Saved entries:
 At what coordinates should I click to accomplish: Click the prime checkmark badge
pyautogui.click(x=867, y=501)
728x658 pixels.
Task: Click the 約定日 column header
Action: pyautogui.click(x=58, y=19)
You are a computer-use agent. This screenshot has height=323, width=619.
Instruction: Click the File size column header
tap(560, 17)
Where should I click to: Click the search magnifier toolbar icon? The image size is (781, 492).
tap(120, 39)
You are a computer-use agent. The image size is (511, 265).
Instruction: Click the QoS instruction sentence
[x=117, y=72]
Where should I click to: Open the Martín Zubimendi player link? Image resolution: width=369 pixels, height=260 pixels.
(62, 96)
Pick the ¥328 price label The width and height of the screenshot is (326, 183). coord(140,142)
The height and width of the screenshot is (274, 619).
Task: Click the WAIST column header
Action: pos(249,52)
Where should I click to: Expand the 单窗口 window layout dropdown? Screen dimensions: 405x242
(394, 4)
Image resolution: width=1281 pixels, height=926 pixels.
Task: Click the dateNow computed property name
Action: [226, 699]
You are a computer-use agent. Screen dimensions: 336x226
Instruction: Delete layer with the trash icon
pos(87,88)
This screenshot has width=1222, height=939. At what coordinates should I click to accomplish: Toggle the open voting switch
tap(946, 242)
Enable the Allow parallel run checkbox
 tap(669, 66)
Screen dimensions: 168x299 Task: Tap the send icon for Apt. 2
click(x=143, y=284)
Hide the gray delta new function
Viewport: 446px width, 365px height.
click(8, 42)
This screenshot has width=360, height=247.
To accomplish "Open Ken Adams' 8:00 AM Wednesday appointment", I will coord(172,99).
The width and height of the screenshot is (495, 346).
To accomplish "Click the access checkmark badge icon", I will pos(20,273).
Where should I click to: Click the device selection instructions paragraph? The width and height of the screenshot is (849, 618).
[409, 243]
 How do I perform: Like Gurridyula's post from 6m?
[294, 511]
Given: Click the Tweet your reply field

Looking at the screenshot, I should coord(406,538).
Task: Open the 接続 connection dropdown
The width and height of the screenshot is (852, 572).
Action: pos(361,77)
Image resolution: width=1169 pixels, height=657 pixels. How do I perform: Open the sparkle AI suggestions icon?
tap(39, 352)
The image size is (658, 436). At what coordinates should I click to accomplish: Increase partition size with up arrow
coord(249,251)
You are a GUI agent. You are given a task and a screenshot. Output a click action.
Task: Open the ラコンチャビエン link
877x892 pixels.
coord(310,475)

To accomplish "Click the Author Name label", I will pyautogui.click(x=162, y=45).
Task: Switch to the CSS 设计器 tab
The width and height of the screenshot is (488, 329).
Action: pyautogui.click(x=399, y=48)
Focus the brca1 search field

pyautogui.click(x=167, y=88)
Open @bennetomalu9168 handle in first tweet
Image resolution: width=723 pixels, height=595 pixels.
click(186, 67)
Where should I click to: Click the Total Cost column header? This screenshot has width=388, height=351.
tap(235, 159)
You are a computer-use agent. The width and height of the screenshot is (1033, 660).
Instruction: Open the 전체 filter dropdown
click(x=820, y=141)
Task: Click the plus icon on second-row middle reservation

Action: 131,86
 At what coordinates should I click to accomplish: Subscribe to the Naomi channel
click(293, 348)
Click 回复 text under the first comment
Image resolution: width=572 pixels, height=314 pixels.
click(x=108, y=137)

WHAT NEEDS TO BE DONE: Within the records, how many lines carry the word "computer"? Reply with the figure alone.

RESPONSE BOX: 4